The output consists only of the lines from the one with "Task: Tap the chevron on カテ追加テスト2 row" through the end of the records, each printed exactly, and contains no pictures.

##############################

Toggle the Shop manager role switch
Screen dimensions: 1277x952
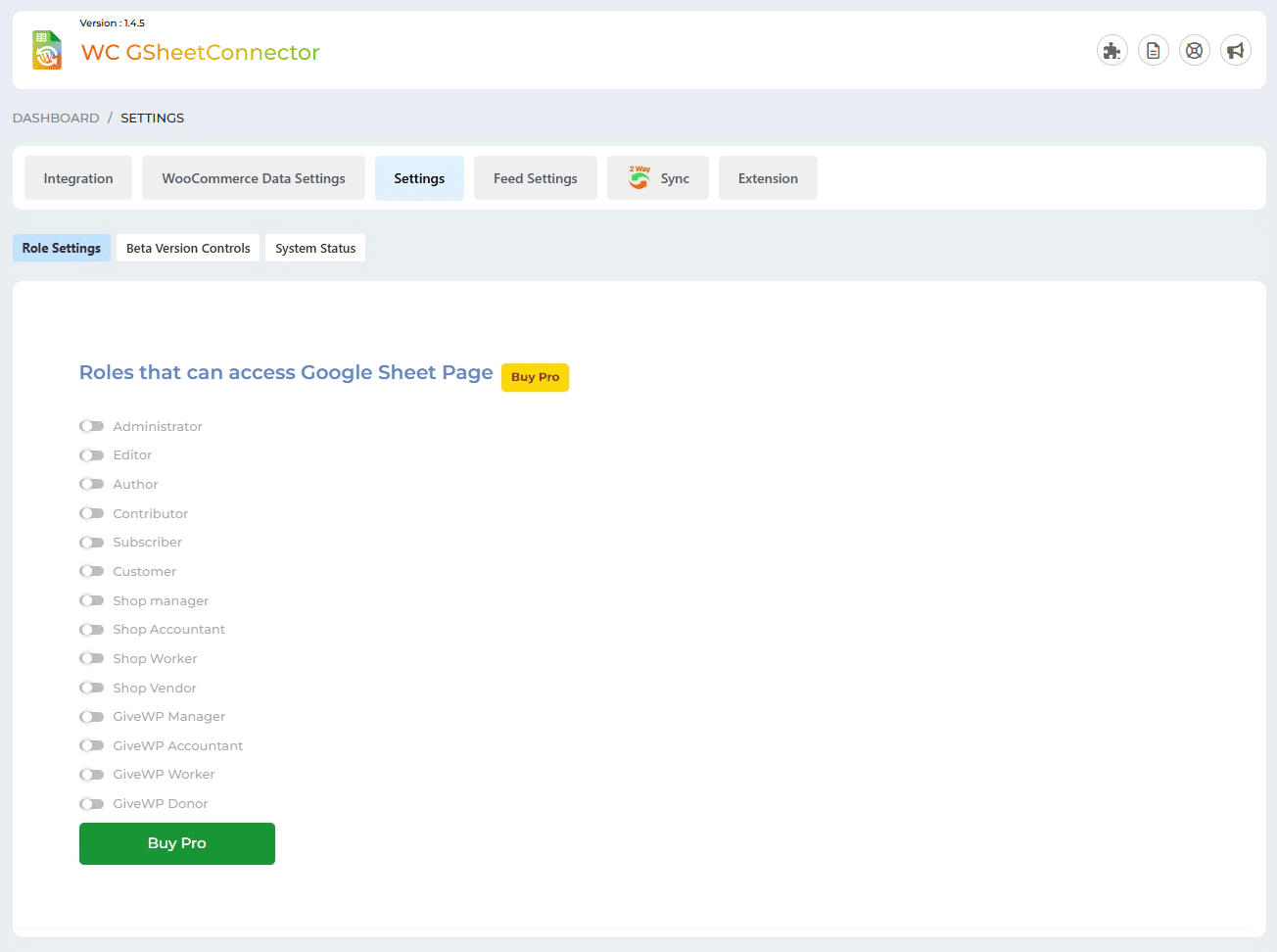pyautogui.click(x=92, y=600)
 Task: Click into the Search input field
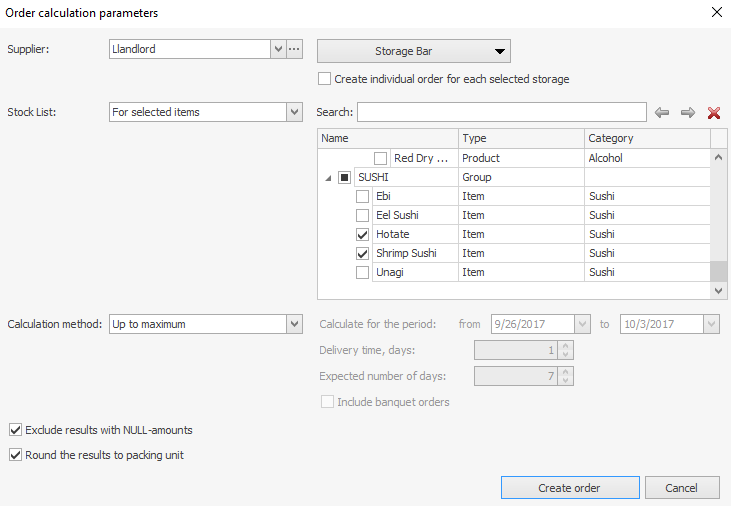tap(501, 112)
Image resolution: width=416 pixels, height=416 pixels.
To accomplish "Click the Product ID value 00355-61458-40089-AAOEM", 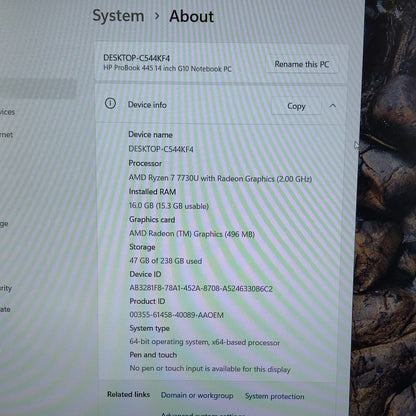I will tap(177, 315).
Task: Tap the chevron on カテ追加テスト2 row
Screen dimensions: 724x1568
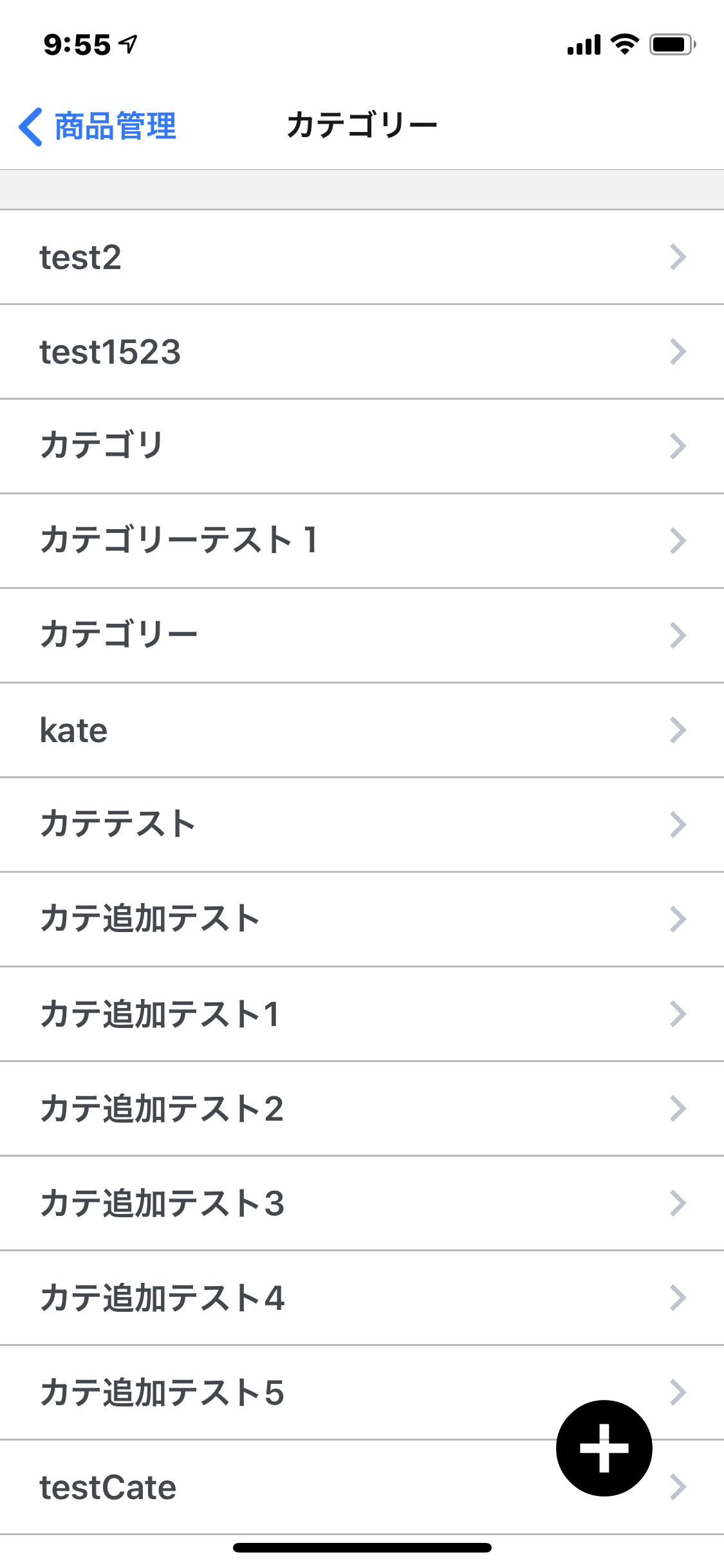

##############################

REPLY
Task: Tap the chevron on カテ追加テスト2 row
Screen dimensions: 724x1568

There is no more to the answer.